Napoli trattiene il fiato e poi esplode in un boato di gioia: il sangue di San Gennaro si è liquefatto anche oggi, 16 dicembre 2025, confermando il prodigio tanto atteso nella Cappella del Tesoro del Duomo.
Alle 9:13 l’abate Vincenzo De Gregorio ha annunciato il primo segnale – il sangue semi sciolto nell’ampolla prelevata dalla teca – seguito dalla liquefazione completa alle 10:05, tra applausi scroscianti di fedeli, turisti e autorità. Immagina la scena: il fazzoletto bianco sventolato, il coro di “Viva San Gennaro!” che riecheggia, con l’assessora al Turismo Teresa Armato e il principe Emanuele Filiberto di Savoia tra i presenti. Un momento epico che trasforma il Duomo in un’arena di speranza collettiva.

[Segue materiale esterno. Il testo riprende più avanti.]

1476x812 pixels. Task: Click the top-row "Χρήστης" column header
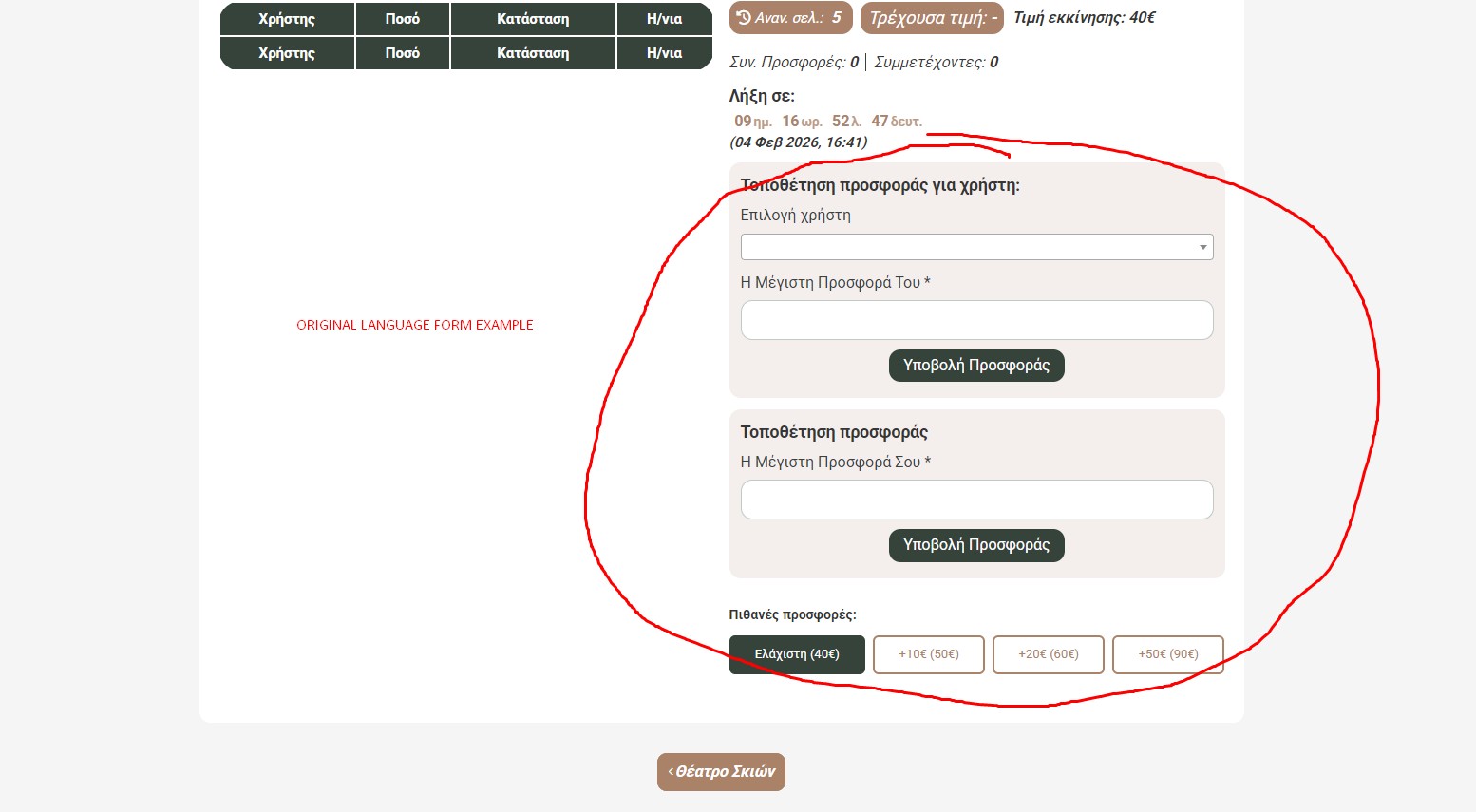click(x=287, y=19)
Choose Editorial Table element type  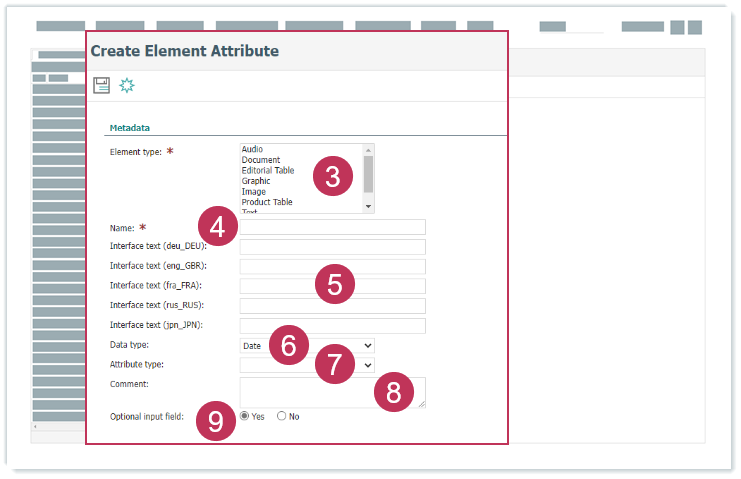[x=267, y=171]
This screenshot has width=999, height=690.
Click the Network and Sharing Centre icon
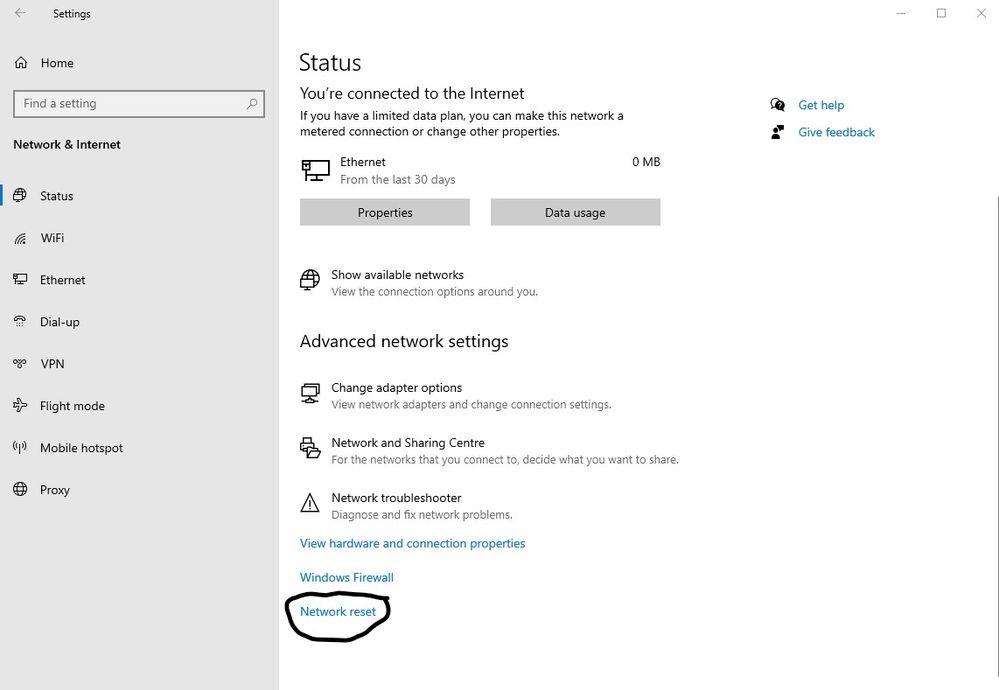310,449
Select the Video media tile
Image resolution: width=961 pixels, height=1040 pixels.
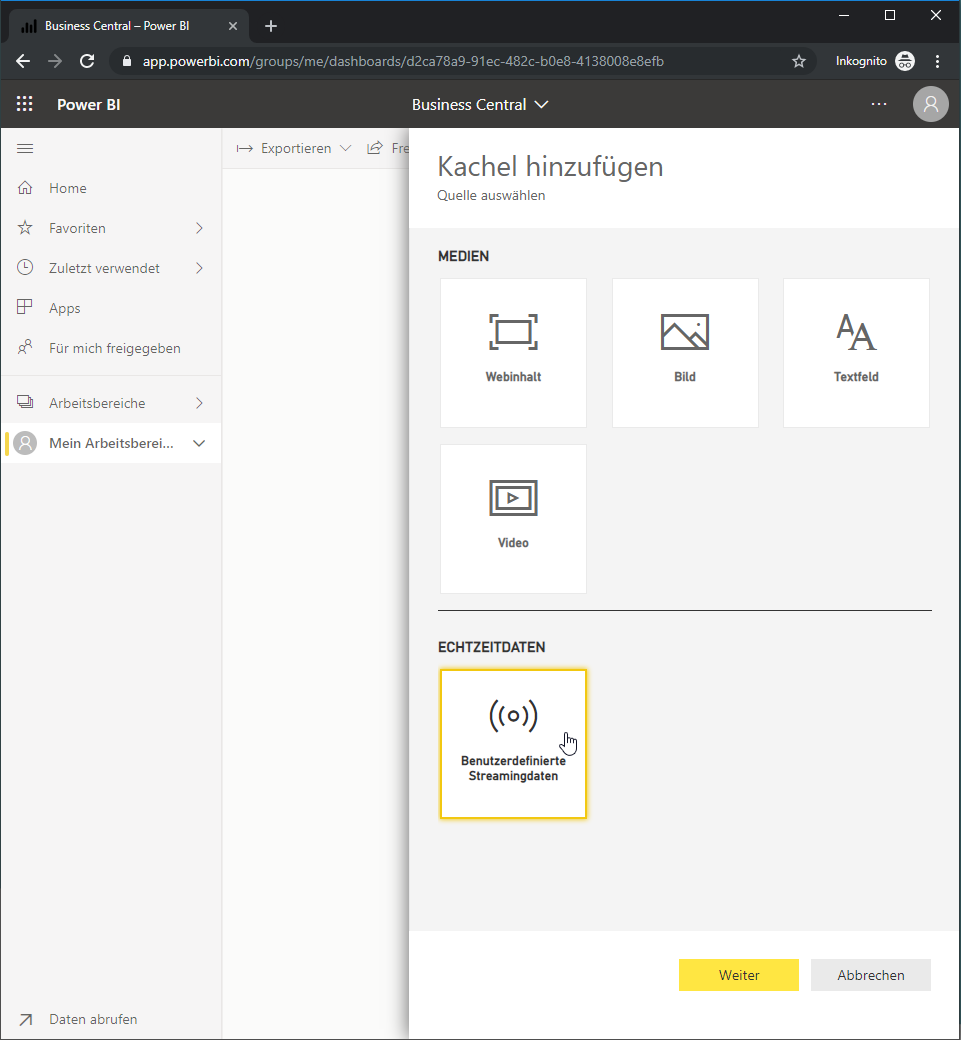click(513, 519)

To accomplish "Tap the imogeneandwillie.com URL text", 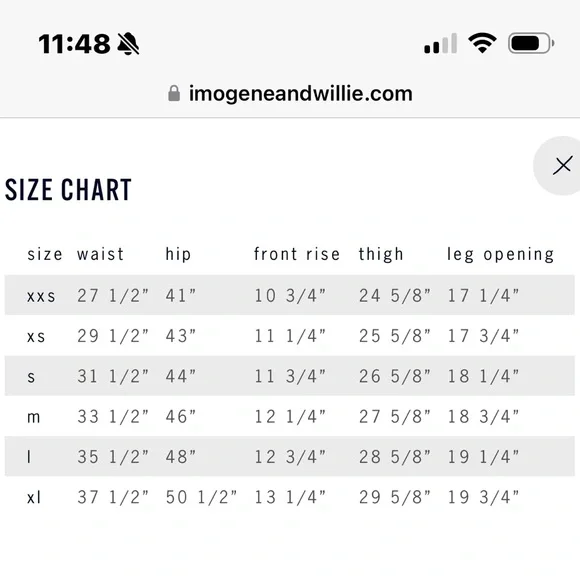I will [300, 94].
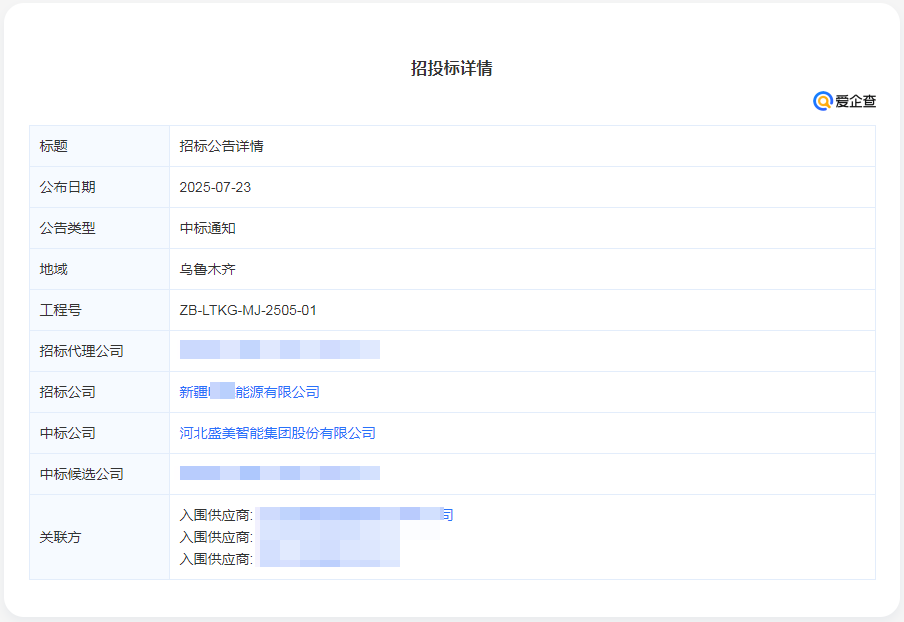Click the 关联方 row label
The height and width of the screenshot is (622, 904).
[60, 537]
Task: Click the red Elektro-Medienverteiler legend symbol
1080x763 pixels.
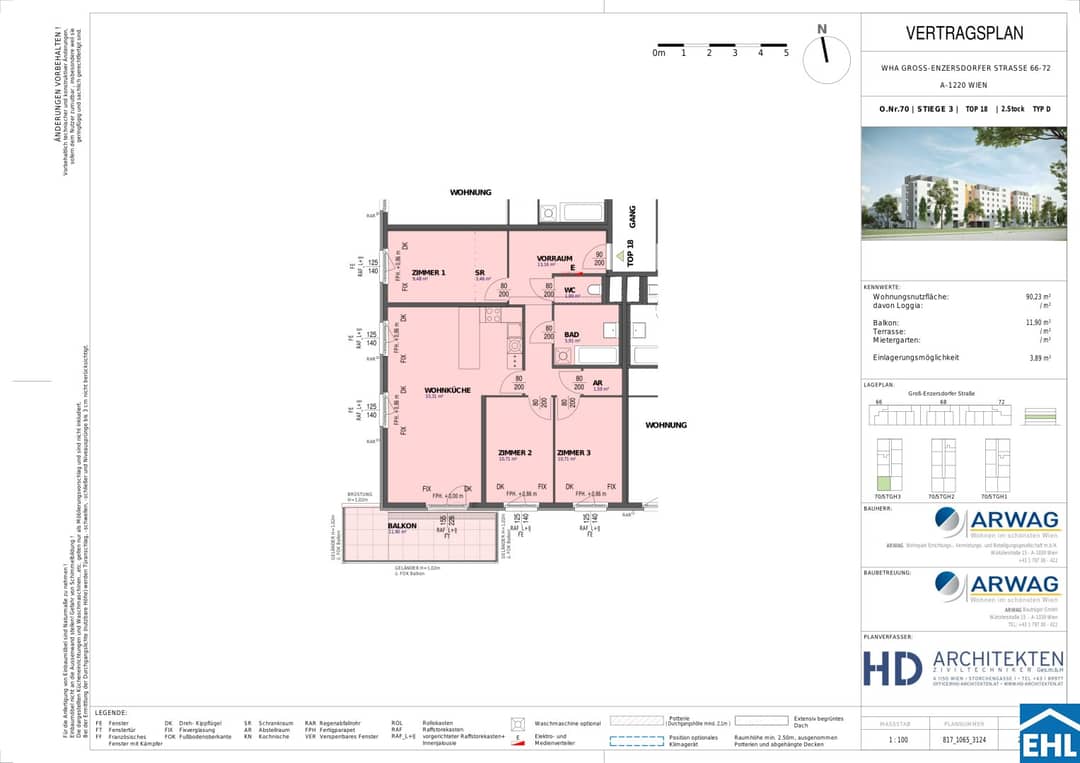Action: [x=517, y=740]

Questo non è un miracolo qualunque, ma il “laico” per eccellenza, legato al voto del 1631 contro l’eruzione del Vesuvio. La tradizione narra che i napoletani promisero al patrono la Cappella del Tesoro in cambio della salvezza: il magma si fermò, e da allora, tre volte l’anno – maggio, 19 settembre e 16 dicembre – il sangue si scioglie come segno di protezione. È il terzo prodigio del 2025, un record che per i devoti urla “pace e prosperità”, mentre per i laici diventa termometro dell’anima partenopea: in tempi di crisi economiche e sociali, quel liquido che passa da solido a fluido è un inno alla resilienza.
Per gli uomini di Napoli, eredi di una mascolinità forgiata da vulcani e santi, San Gennaro non è solo fede: è identità, orgoglio, un richiamo a non arrendersi.
Pensa ai pescatori del Borgo Marinari o agli artigiani dei Quartieri Spagnoli: per loro, il miracolo è carburante quotidiano, un promemoria che la città sa rinascere dalle ceneri. E tu, credi ancora ai miracoli in un mondo di scienza e smartphone? Questo 2025 ci dice di sì: Napoli batte, pulsa, e il sangue del Santo lo conferma.